If you fill the balloons too full, they’ll burst in your hand when you try to throw them.

What is needed for a good battle is balloons that are full enough to burst on impact, but not so full that they can’t be thrown.

We don’t measure the pressure of each balloon precisely, we judge the optimal fullness by eye and feel.

Unlike a balloon fight, there are situations where measuring the exact pressure a liquid exerts against a surface is important. And to measure, we need a standard to compare to. What scientists came up with is how much does a one-millimeter column of mercury weigh. That is, how much pressure does the weight of it exert.

Mercury is poisonous, so it’s not commonly used to measure pressure any more, but pressure is still noted in millimeters of mercury. Hence your blood pressure numbers are written in this fashion: 120/80 mmHg. The mmHg consists of two parts. The mm stands for millimeters. And Hg is the scientific designation for mercury. Put together, mmHg means the pressure something exerts compared to millimeters of mercury.
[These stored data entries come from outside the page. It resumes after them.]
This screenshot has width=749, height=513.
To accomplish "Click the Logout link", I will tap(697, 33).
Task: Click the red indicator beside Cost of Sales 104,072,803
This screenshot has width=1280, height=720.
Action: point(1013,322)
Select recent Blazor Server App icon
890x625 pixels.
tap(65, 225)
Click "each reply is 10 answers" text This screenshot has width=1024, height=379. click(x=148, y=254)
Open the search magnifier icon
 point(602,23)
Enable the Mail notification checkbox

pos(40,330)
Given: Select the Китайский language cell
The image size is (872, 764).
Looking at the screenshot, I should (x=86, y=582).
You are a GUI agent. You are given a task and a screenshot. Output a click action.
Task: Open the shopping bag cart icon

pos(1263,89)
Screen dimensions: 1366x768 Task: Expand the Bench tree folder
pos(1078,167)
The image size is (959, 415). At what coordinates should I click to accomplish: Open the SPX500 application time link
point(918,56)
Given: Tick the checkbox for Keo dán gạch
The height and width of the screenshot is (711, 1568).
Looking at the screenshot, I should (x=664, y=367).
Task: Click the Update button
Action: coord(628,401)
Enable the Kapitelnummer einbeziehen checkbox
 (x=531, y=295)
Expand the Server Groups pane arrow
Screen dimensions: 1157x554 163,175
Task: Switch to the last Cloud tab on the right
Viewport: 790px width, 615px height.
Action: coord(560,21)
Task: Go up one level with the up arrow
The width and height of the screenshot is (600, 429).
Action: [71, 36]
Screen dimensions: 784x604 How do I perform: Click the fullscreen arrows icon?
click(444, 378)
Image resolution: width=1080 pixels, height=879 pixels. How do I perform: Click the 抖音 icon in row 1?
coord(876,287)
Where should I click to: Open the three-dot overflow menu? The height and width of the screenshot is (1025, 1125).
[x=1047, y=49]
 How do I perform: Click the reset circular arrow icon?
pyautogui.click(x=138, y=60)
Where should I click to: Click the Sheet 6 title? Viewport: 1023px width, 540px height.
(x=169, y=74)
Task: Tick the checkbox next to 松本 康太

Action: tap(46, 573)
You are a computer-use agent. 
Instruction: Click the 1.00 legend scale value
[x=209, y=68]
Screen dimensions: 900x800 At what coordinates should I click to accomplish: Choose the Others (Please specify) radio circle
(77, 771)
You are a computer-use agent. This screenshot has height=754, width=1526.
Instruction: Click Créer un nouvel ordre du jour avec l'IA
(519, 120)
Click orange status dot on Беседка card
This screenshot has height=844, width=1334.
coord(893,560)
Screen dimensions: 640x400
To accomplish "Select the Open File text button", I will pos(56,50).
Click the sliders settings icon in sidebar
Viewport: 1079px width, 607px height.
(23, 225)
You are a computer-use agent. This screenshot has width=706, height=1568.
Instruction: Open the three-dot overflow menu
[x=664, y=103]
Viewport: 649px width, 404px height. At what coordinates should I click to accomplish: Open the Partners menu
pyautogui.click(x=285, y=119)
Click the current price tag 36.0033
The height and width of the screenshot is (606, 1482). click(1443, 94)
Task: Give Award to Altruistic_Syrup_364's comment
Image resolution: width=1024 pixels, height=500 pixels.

Exerts against what? In the case of blood pressure, exerts against the walls of your arteries.

Think of arteries as being similar in a way to water balloons. The pressure in your circulatory system as your heart beats puts pressure on your artery walls. Healthy arteries can accommodate that pressure, like a balloon can. When the pressure eases between heart beats, the arteries are none the worse for wear.

Unlike water balloons, we don’t want our arteries to be just shy of bursting. We want the pressure of our blood to be in a range that our arteries can easily handle.

When blood pressure is taken, two things are measured: how much pressure is put on the arteries each time the heart beats and how much pressure is there between beats.

The first measurement (called systolic) is important because we don’t want too much pressure on our arteries.

The pressure between beats (called diastolic) is important because for the heart to fill back up with blood for the next pump, there needs to be enough pressure in the circulatory system for blood in the veins to travel back to the heart. Blood in arteries is being pumped on its way; blood in veins is dependent on pressure in the system for it to move.

The two numbers in a blood pressure reading — say, 120/80 mmHg — are the measure of how much pressure there is on the arteries during a heart contraction and how much pressure there is between contractions. If either number gets too far out of whack, danger can ensue. Hence the ritual of measuring your blood pressure each time you visit the doctor.